GREELEY, Colo., June 25 (UPI) -- Health workers scrapped plans to distribute tobacco education literature at a rodeo show in Greeley, Colo., after accusations that such action is anti-rodeo.

The Weld County Health Department was accused of being anti-rodeo because one of the event's sponsors is the U.S. Smokeless Tobacco Company, which represents brands such as Skoal and Copenhagen.

The company usually sets up a trailer inside the gates where it hands out free cans of chewing tobacco. In return, the rodeo gets a scoreboard and staff, The Rocky Mountain News reported.

Although health officials scrapped plans for the weekend anti-tobacco education effort, activists in the area plan similar moves for next year's rodeo in Greeley.

Nationally, less than 4 percent of males ages 18-24 chew tobacco. However, in Weld County, the number is as high as 15 percent, the newspaper said.

New York student suing to overcome an 'F'

NEW YORK, June 25 (UPI) -- A 27-year-old man is suing New York's Columbia University for a failing grade he received on a recent exam, alleging school officials acted unfairly.

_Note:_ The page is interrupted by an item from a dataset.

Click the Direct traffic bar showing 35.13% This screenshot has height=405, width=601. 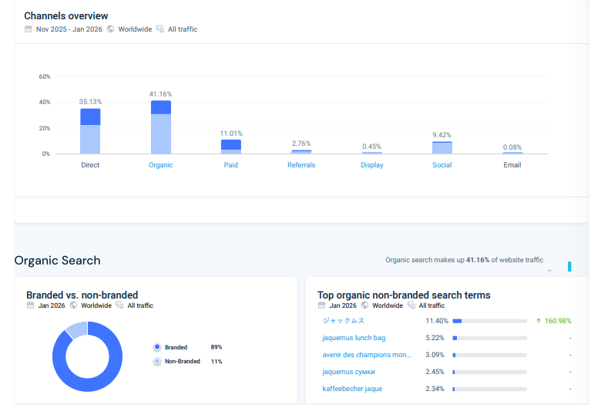90,131
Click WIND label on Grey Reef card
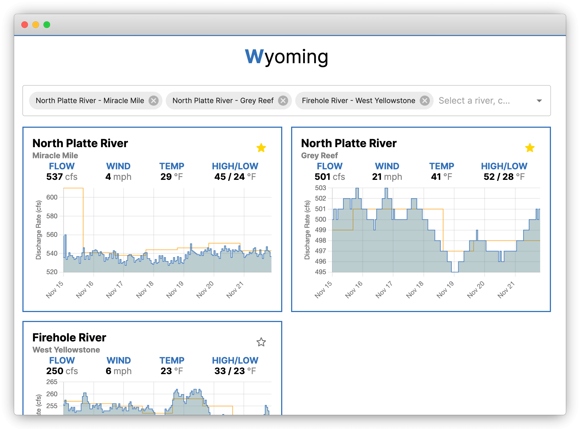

Nicholas Perrino said he was forced to miss an exam when his grandparents became ill. He is suing the Ivy League school to regain entry to its School of Nursing, The New York Post reported.

The Illinois native said that while he spoke to his professors about his absence, he returned from caring for his relatives to find he had failed the test and been cut from his degree program.

Perrino said school officials then rejected his academic grievances and appeals in the matter.

"It's insane," he said. "It's not like I killed someone."

As part of his Manhattan Supreme Court suit, Perrino is seeking to have the failing grade expunged from his record. He also wants to be reinstated at the university and receive tuition reimbursement for previous classes.

A school spokesman would not comment on the matter due to privacy regulations, the Post said.